Crisi ucraina, Razov: La Russia guarda alla Cina ma nessuno pianifica di chiudere il gas all’Ue

L’ambasciatore della Federazione Russa in Italia, intervenuto a Torino: “Importante mantenere il dialogo. L’Italia lo vuole fare, altri Paesi no”

“I rapporti avviati con l’Italia in piena Guerra Fredda sono oggi i capisaldi del business bilaterale con la Russia. Per non perdere le posizioni è importante mantenere il dialogo anche in questo difficile momento; l’Italia lo vuole fare, altri Paesi no”. Lo ha detto oggi a Torino l’ambasciatore della Federazione Russa in Italia, Sergei Razov, nel corso di un seminario sulle relazioni industriali italo-russe organizzato dall’Associazione Conoscere Eurasia in collaborazione con Intesa Sanpaolo, Banca Intesa Russia e lo studio legale Gianni, Origoni, Grippo, Cappelli & Partners. “L’acuirsi delle sanzioni – ha proseguito Razov – riflette un atteggiamento che ha perso qualsiasi ragione di essere rispetto alla crisi in Ucraina, ed è illogico che queste sanzioni siano arrivate una settimana dopo i negoziati di Minsk. Ora la Russia è pronta ad agire autonomamente e a rivolgersi ad altri mercati: con la Cina, ad esempio, i rapporti hanno registrato un nuovo impulso dopo le sanzioni, specie sul fronte tecnologico-industriale”. 

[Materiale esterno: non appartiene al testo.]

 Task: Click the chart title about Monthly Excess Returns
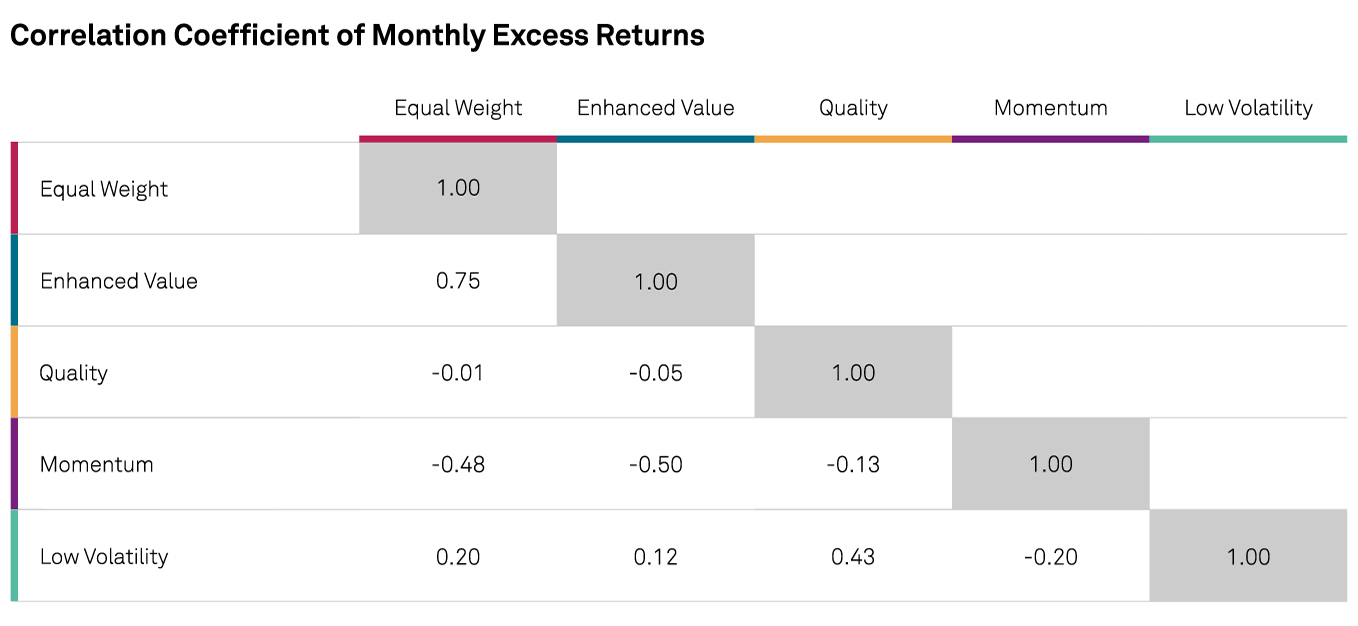click(x=357, y=36)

“Nessuno sta pianificando di chiudere il gas all’Ue – ha concluso Razov – Gazprom è da sempre partner affidabile e la Russia è garante della sicurezza energetica dell’Unione Europea; per questo è previsto a breve un vertice trilaterale tra Ucraina, Russia ed Europa. Ma le sanzioni rischiano di diventare un boomerang per tutti”.

Per il presidente dell’Associazione Conoscere Eurasia e di Banca Intesa Russia, Antonio Fallico: “Dopo anni di crescita oggi scontiamo un clima ostile che fa male all’economia europea più che a quella americana. Il calo di quasi il 9% nel primo semestre di quest’anno del nostro export, indica che non conviene a nessuno mostrare i muscoli, deliberare sanzioni e contro-sanzioni in una escalation incontrollabile”.